I'm ruling out microwave weapons, anti police radar devices, etc for
obvious reasons, but if there's something to be done with this before
destroying it, I might add it to my projects list.
Links to project web sites would probably be best. Thanks.
http://amasci.com/weird/microwave/voltage1.html
I'll toss out one extra personal experience, too. In the last year of
high school, we had a science teacher with a masters in physics from
Northwestern University and a grand total of 7 students in the
advanced class. We used a klystron, not a magnetron, and the
wavelength you are talking about is about 5 inches I think, which is
somewhat shorter than what we were working with then. But we "beamed"
the klystron into the classroom from a desk on one side at a "crystal"
we'd built with tin-foil-wrapped Styrofoam balls stuck together with
sticks. These allowed us to use watt-meters, held by hand, to measure
different points on the other side of the "crystal", graph them, and
derive the diffraction patterns from the resulting measurements.
I remember some tinkering to get it running well and at the time I
didn't have any idea what a waveguide was, but it gave a great
hands-on, macro-scale understanding to how x-ray crystallography
works.
I'm not so sure I'd do anything like this with a 2.4GHz magnetron and
some adapted waveguide, blasting an open room in which I was wandering
around taking measurements. Also, your own body in this case may be a
problem, since you are mostly water and you could interfere way too
much with what you were trying to measure. So I don't think this
lesson would be safe or as useful an educational tool, unless you
found another way to take those measurements.

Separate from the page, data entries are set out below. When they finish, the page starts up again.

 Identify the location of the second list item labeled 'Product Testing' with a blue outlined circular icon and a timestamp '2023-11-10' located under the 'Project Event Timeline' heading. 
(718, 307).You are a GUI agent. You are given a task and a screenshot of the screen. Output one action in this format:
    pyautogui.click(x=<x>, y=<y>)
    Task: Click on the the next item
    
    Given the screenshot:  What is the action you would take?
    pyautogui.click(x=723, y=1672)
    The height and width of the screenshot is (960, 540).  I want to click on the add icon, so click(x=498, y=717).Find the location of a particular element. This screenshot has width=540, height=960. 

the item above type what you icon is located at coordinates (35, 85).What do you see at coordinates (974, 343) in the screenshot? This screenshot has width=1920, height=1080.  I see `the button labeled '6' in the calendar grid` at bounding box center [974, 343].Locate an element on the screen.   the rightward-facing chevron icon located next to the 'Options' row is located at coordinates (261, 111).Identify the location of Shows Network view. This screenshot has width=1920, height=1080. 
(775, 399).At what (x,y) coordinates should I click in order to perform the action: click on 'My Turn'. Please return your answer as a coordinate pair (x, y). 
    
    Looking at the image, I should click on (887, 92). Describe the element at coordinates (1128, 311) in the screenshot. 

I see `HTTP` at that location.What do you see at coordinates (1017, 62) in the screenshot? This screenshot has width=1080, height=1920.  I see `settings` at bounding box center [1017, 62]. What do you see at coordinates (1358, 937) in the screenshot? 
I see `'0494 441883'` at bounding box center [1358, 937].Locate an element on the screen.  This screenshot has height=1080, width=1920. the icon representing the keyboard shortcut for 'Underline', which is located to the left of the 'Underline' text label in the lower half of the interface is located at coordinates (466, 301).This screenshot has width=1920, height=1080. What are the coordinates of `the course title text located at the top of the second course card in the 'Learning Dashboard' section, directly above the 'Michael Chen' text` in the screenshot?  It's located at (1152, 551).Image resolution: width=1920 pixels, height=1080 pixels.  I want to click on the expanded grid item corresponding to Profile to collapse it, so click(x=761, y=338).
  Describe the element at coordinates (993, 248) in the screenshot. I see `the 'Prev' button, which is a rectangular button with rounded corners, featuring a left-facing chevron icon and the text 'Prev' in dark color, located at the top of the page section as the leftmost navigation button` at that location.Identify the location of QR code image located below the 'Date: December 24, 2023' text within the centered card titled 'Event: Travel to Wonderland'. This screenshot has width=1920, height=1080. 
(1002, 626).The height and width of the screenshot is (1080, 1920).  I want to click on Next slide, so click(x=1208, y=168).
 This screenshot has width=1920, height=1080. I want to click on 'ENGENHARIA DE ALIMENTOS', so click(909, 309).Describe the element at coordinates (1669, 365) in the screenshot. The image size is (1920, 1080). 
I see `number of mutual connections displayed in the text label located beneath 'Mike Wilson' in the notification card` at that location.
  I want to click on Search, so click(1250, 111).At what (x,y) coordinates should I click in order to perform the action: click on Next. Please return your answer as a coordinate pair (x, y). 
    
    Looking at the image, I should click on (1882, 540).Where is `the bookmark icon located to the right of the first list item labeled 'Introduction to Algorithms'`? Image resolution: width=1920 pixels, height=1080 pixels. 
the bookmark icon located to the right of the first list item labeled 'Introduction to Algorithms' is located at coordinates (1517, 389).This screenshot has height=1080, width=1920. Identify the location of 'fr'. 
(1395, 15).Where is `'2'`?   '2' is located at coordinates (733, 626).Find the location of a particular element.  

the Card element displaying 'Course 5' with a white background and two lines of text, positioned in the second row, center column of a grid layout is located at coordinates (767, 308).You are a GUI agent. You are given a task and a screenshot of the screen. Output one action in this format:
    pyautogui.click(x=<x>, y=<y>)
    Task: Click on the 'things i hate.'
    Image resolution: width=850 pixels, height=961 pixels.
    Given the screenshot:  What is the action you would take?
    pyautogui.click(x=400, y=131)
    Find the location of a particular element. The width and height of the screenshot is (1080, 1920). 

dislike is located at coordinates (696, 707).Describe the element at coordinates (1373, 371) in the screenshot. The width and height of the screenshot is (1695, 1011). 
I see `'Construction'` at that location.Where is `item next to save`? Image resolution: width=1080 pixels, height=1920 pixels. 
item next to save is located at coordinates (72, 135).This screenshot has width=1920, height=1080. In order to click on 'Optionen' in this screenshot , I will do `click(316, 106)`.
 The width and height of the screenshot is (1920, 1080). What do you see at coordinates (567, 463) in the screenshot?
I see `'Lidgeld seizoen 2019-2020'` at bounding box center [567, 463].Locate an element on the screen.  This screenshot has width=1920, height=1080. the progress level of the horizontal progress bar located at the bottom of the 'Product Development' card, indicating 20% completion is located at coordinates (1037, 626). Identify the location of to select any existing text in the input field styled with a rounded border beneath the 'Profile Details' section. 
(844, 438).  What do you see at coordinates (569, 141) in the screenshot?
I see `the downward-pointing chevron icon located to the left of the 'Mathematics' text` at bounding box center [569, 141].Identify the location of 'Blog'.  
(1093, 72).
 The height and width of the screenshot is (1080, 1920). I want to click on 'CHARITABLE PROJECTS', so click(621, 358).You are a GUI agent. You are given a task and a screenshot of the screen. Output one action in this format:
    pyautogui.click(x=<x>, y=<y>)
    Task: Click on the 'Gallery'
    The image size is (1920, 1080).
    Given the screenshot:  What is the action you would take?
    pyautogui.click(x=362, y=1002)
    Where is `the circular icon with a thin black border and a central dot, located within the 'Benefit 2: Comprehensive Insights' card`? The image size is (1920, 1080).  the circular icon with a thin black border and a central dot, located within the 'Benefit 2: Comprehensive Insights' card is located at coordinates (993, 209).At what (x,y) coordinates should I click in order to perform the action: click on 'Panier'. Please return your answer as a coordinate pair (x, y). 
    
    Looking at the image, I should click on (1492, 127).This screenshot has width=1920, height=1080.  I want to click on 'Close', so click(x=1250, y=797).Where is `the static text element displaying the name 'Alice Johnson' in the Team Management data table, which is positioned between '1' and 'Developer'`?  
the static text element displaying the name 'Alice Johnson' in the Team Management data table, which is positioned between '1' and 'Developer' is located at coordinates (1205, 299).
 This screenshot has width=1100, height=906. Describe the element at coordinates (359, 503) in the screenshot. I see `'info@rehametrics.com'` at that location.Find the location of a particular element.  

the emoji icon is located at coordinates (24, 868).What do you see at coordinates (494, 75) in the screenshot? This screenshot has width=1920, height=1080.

This comes from someone (me) who made "rocket candy fuel" from melting
potassium nitrate and sugar in a florence flask/beaker double-boiler
using boiling sulfuric acid as the bath to keep hot spots from forming
(melt temp was about 300C, flash point about 400C), and where I'm
nestled behind piles of sand bags I'd set up in the garage, just in
case. And that was only one of many different mixtures I experimented
with, including making mercury fulminate and nitroglycerin. So you
might consider a little, before you beam yourself or some hapless
volunteer with a dispersed 1kW beam of 2.4GHz at a distance of a few
dozen feet away.
No way would I do today what I was doing back then. (Or maybe I
really would, given half an excuse, and just won't say so in public.